**DATA FOR PROCESSING:**
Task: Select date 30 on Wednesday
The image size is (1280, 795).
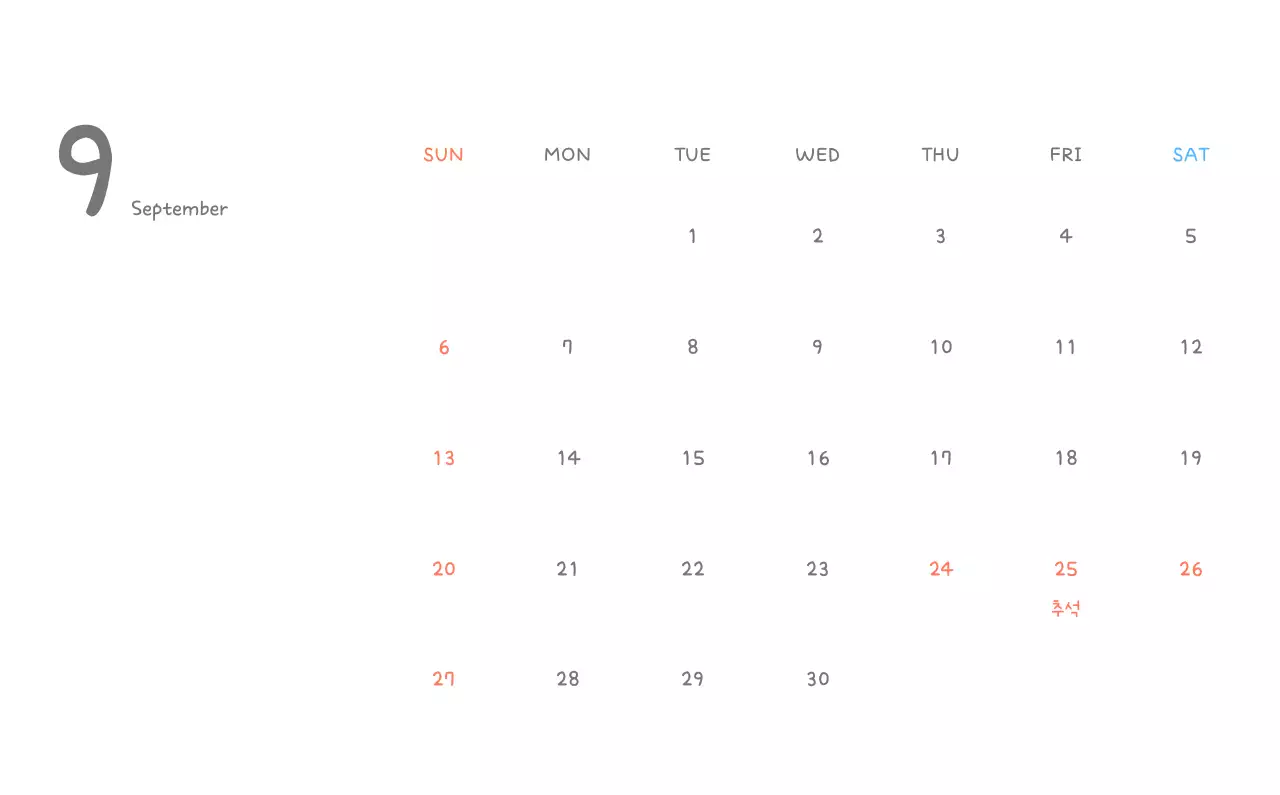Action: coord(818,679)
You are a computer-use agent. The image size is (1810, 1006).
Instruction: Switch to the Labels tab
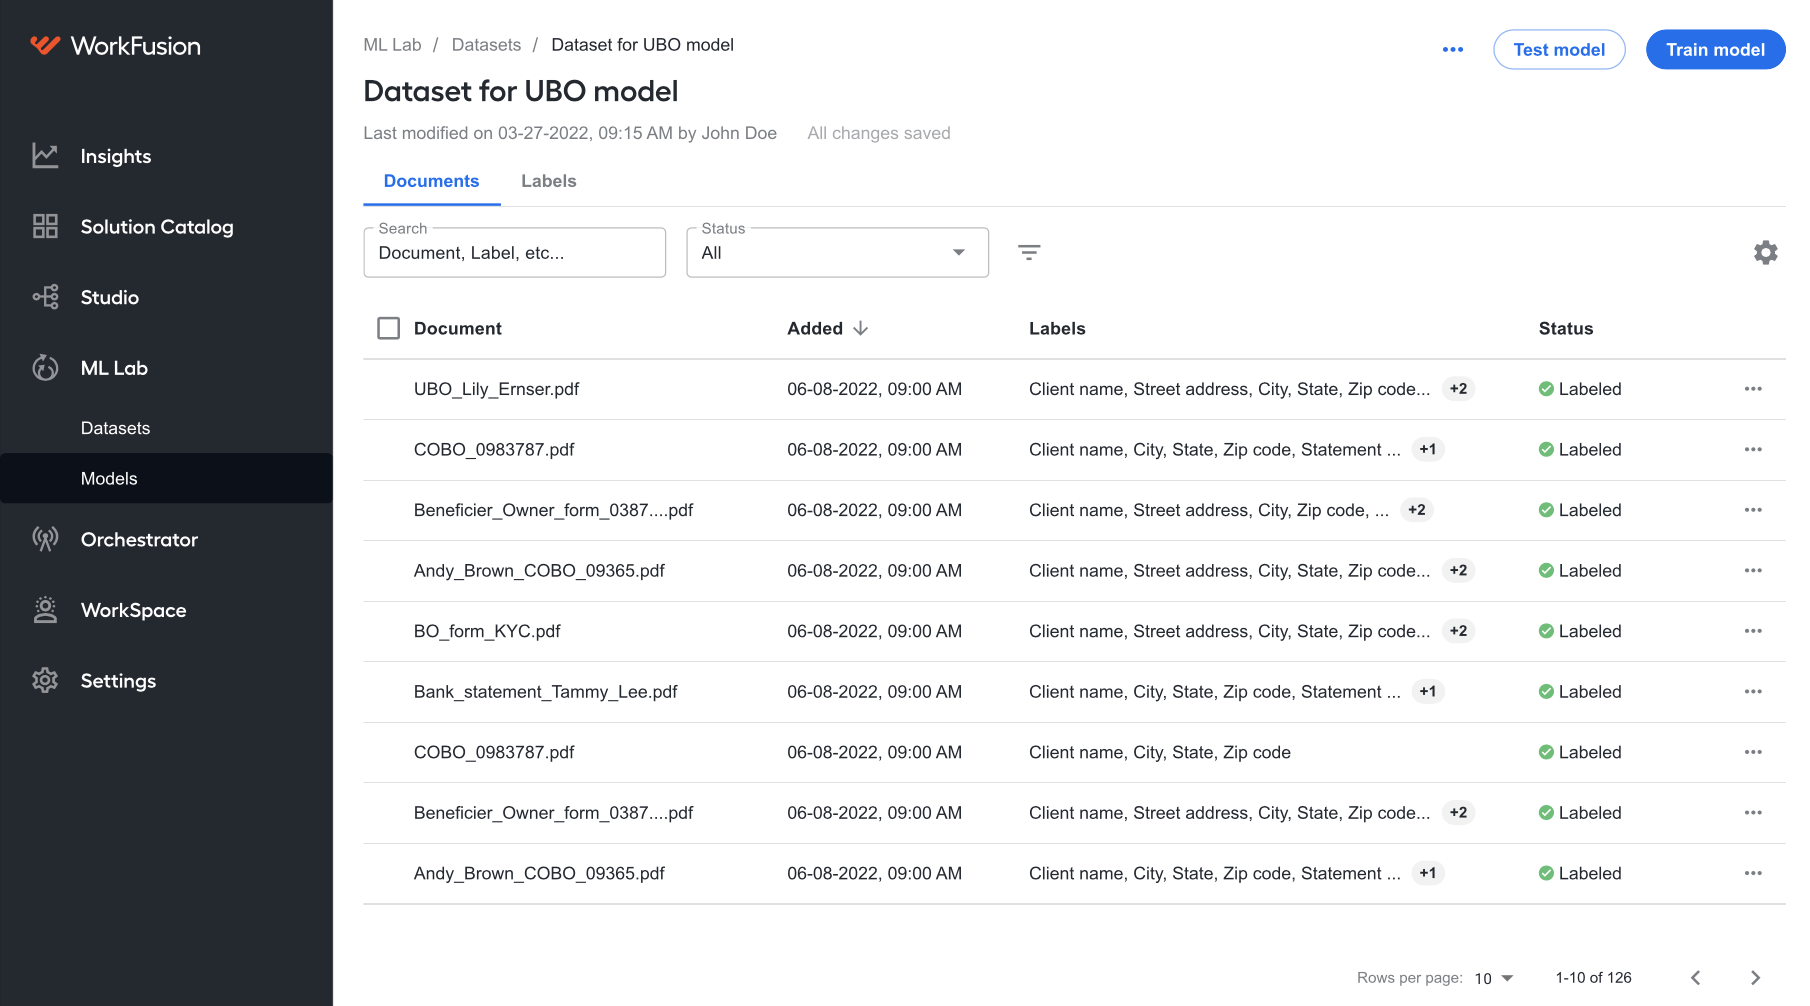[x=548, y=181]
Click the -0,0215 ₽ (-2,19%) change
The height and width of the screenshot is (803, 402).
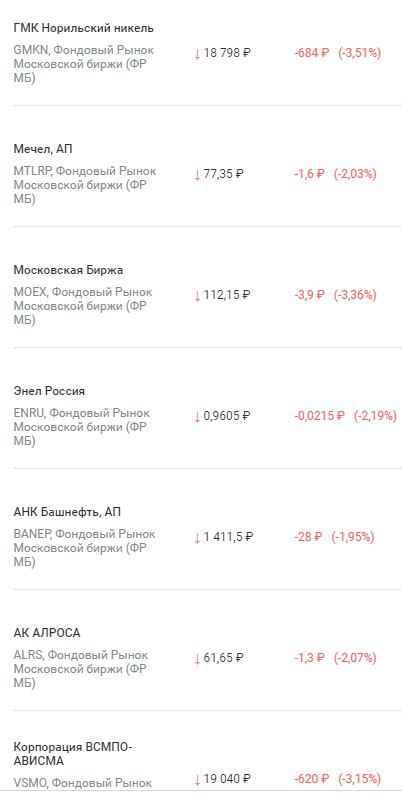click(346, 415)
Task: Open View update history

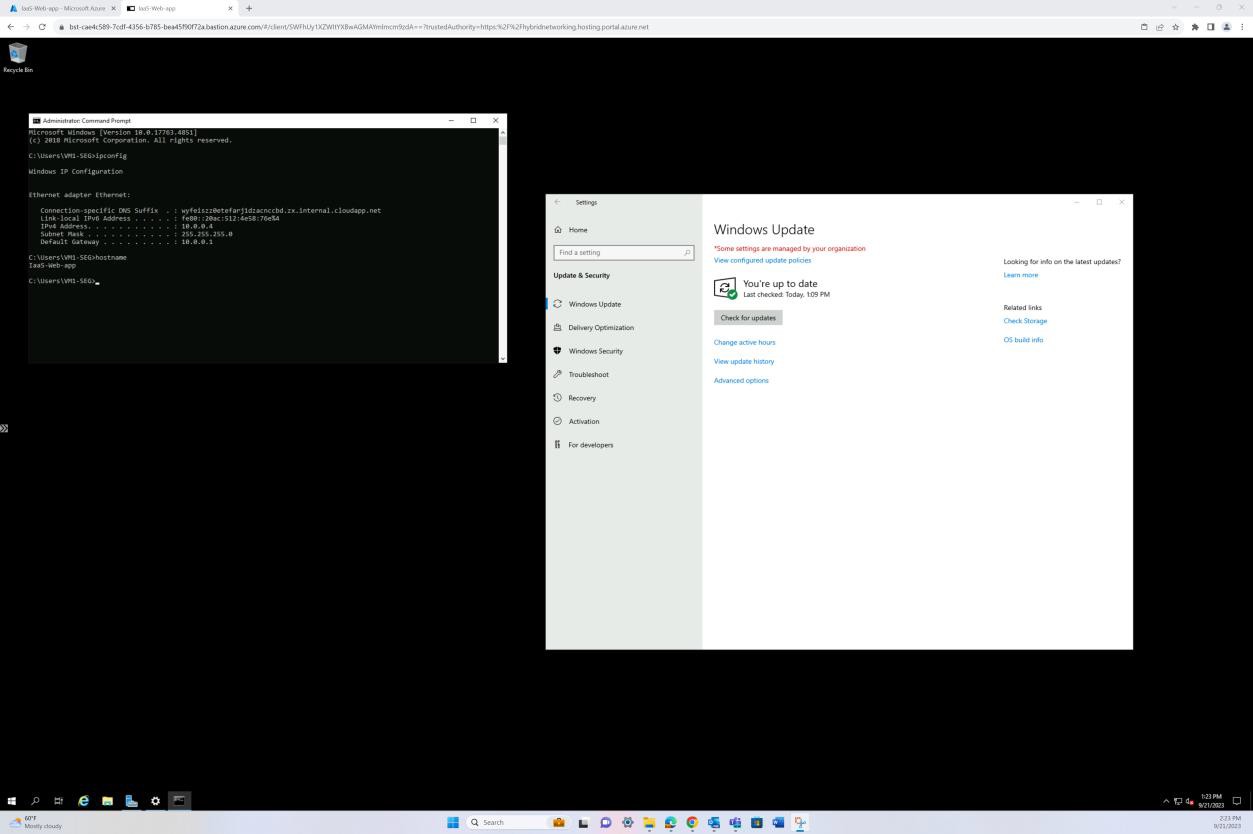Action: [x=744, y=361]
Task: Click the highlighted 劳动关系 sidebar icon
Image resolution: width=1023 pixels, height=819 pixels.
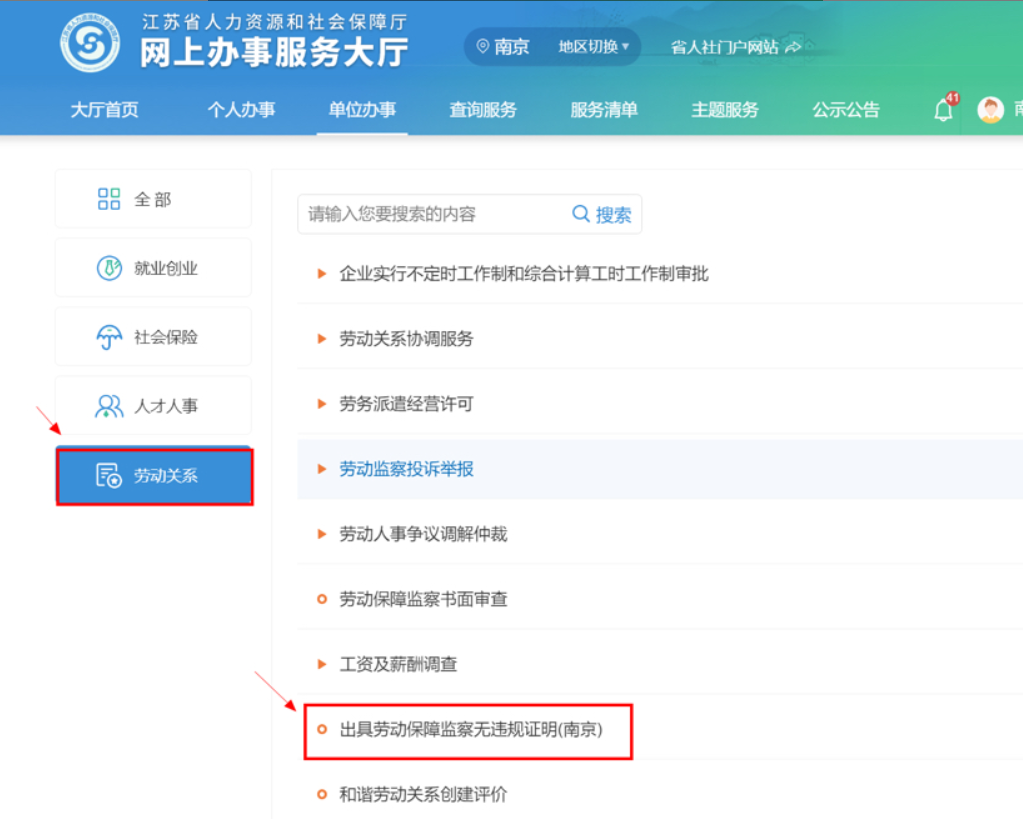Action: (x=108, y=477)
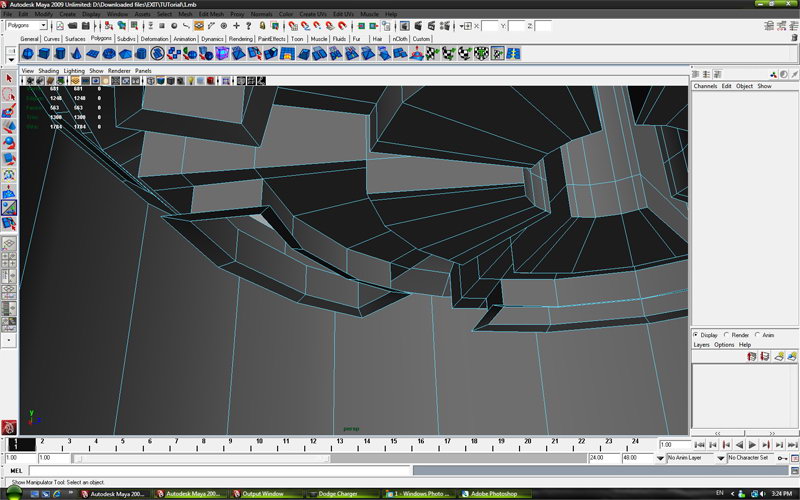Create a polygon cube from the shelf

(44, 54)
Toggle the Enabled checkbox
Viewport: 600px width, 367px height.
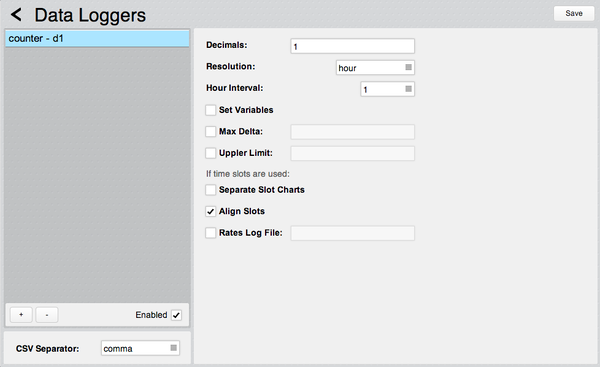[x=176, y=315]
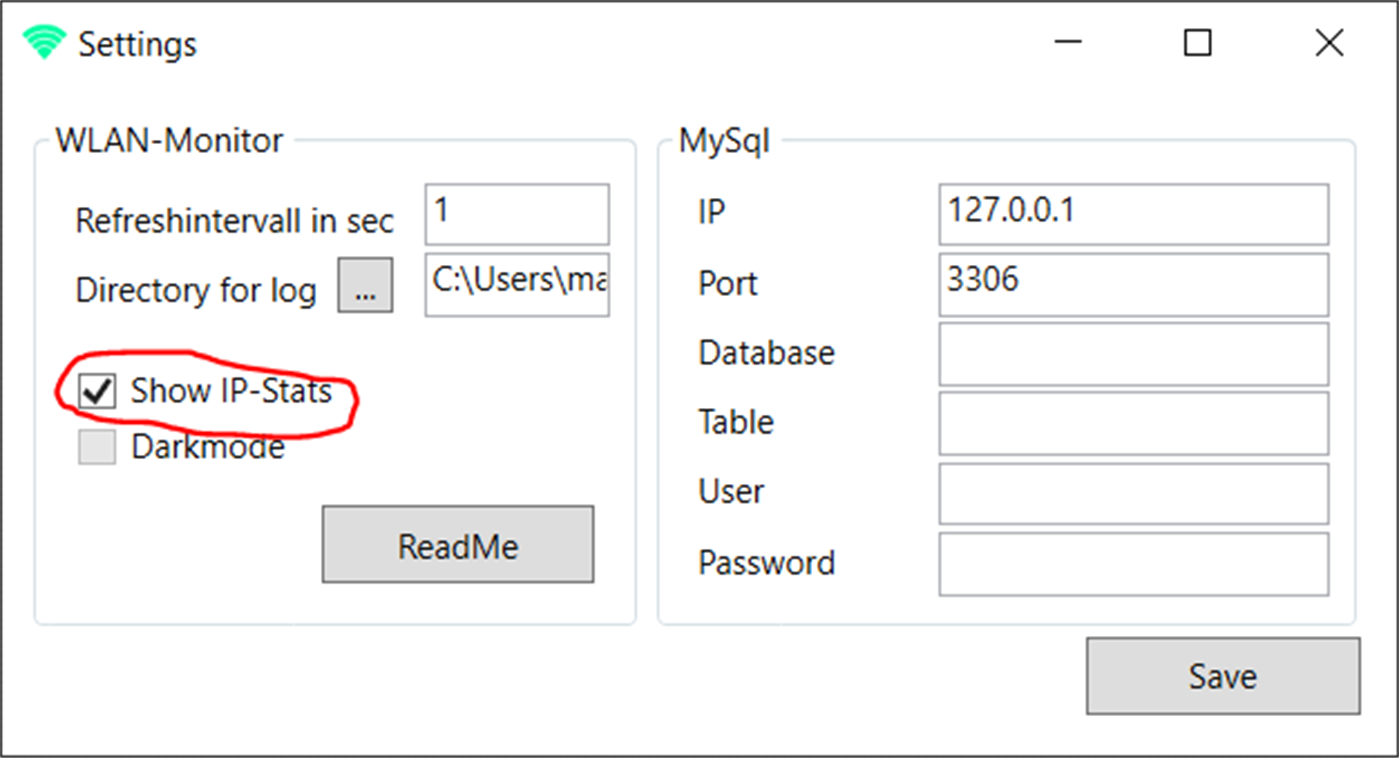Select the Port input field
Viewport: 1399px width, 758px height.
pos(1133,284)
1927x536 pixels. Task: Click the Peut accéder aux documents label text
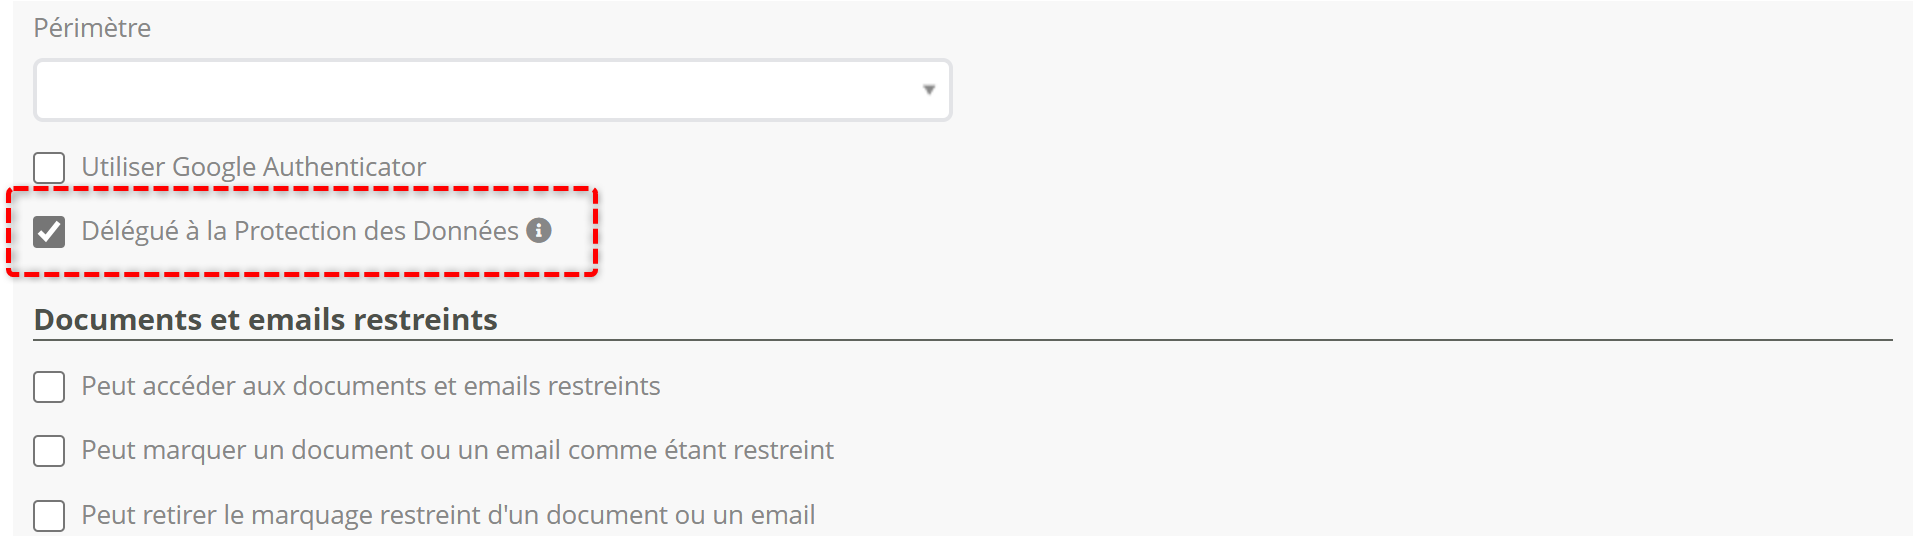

**SET TASK:** Rewrite the lines above as a numbered list, omitting the blank lines and leaving out the pictures.

**REPLY:**
1. Task: Select date 30 on Wednesday
2. The image size is (1280, 795).
3. Action: coord(818,679)
4. You are a computer-use agent. The image size is (1810, 1006).
5. Instruction: Switch to the Labels tab
6. [x=548, y=181]
7. Click the -0,0215 ₽ (-2,19%) change
8. The height and width of the screenshot is (803, 402).
9. click(346, 415)
10. Task: Open View update history
11. Action: [x=744, y=361]
12. Task: Click the highlighted 劳动关系 sidebar icon
13. Image resolution: width=1023 pixels, height=819 pixels.
14. Action: (x=108, y=477)
15. Create a polygon cube from the shelf
16. (44, 54)
17. Toggle the Enabled checkbox
18. Viewport: 600px width, 367px height.
19. [x=176, y=315]
20. Select the Port input field
21. Viewport: 1399px width, 758px height.
22. pos(1133,284)
23. 1927x536 pixels. Task: Click the Peut accéder aux documents label text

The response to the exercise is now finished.